Mice in the study that were exposed to a brief dip in the levels of oxygen in the air that they were breathing adjusted more quickly to a new circadian rhythm than mice that received steady levels of oxygen, the researchers found.
In other words, the dip in oxygen levels seemed to help the animals adjust to the mouse equivalent of jet lag, according to the study, which was published today (Oct. 20) in the journal Cell Metabolism.” – Credit Sara G. Miller
Information and procedures carried out during the experiment are as followed:
O2 levels exhibit daily rhythms in blood and tissue of rodents
Physiological O2 rhythms reset clocks in cultured cells in HIF1α-dependent manner
Several core clock genes respond to changes in O2 levels in HIF1α-dependent fashion
Modulation of O2 levels accelerates the recovery of mice in a jet lag protocol
The mammalian circadian system consists of a master clock in the brain that synchronizes subsidiary oscillators in peripheral tissues. The master clock maintains phase coherence in peripheral cells through systemic cues such as feeding-fasting and temperature cycles. Here, we examined the role of oxygen as a resetting cue for circadian clocks. We continuously measured oxygen levels in living animals and detected daily rhythms in tissue oxygenation. Oxygen cycles, within the physiological range, were sufficient to synchronize cellular clocks in a HIF1α-dependent manner. Furthermore, several clock genes responded to changes in oxygen levels through HIF1α. Finally, we found that a moderate reduction in oxygen levels for a short period accelerates the adaptation of wild-type but not of HIF1α-deficient mice to the new time in a jet lag protocol. We conclude that oxygen, via HIF1α activation, is a resetting cue for circadian clocks and propose oxygen modulation as therapy for jet lag.
In mammals, a master circadian clock in the brain synchronizes subsidiary oscillators in peripheral tissues.
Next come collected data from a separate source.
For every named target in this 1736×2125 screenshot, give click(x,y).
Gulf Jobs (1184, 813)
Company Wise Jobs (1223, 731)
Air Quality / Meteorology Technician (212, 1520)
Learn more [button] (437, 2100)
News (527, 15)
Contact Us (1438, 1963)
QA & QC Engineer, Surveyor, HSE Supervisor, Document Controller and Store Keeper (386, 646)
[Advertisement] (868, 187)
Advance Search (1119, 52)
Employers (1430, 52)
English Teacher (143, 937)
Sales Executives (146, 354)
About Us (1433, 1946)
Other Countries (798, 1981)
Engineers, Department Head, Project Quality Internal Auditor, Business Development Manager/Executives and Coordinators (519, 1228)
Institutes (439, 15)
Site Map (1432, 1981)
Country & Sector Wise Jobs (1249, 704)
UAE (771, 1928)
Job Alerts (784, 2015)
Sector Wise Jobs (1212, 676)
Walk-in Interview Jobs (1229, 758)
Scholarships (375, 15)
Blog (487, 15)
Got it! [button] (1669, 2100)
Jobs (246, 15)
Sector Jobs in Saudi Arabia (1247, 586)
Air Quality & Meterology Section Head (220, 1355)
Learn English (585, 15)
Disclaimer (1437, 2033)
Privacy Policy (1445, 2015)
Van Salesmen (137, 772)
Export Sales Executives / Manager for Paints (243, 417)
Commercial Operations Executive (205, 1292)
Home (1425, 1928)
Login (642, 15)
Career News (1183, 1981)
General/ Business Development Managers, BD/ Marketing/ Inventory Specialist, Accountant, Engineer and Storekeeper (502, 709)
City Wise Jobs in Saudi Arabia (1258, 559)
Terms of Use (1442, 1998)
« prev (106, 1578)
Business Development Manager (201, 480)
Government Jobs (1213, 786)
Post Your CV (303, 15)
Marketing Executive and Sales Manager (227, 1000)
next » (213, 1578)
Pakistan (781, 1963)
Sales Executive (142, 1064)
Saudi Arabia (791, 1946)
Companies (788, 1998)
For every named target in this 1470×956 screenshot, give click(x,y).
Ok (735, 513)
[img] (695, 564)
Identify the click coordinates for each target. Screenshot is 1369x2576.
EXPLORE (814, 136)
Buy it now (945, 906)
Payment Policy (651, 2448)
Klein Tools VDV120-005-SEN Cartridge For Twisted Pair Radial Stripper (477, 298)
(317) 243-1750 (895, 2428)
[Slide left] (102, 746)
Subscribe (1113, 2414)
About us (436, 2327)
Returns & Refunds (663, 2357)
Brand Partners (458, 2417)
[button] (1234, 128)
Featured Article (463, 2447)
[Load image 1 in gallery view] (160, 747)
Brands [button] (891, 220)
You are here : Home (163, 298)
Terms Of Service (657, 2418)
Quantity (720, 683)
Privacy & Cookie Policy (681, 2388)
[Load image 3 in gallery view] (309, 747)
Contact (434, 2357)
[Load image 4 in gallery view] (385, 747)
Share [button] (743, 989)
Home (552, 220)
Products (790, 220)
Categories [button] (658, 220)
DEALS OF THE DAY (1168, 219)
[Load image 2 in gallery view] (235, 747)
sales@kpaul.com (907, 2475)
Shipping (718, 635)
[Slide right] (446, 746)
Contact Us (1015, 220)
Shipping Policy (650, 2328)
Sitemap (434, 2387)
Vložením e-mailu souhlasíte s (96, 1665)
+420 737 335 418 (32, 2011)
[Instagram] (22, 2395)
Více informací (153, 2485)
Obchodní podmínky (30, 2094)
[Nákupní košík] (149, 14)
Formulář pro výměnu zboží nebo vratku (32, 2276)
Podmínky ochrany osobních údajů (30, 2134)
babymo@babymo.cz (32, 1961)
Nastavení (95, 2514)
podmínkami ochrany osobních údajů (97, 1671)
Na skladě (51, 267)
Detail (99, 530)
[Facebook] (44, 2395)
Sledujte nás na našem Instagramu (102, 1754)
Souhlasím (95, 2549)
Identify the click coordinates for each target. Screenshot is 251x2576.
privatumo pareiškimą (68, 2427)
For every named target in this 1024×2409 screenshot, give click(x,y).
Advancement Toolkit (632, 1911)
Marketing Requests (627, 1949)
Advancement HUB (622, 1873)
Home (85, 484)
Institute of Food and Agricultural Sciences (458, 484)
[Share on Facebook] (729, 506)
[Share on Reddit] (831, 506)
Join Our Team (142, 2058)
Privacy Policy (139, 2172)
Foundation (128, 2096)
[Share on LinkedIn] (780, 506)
The presence of cell autonomous oscillators in almost every cell in the body raises the question of how these oscillators are temporally coordinated. Because these cellular oscillators anticipate and function together in a proactive manner to environmental changes their temporal synchronization is critical (Schibler et al., 2015).
The molecular makeup for circadian rhythm generation is based on interlocked negative transcription-translation feedback loops (Feng and Lazar, 2012, Partch et al., 2014). The basic helix-loop-helix-PER-ARNT-SIM (bHLH-PAS) proteins BMAL1 and CLOCK heterodimerize and drive the expression of the Period (i.e.,Per1, Per2, and Per3) and Cryptochrome (i.e., Cry1 and Cry2) genes. Subsequently, PER and CRY proteins accumulate and repress the transcription of their own genes. An auxiliary essential feedback loop includes the orphan nuclear receptors of the REV-ERB and ROR families.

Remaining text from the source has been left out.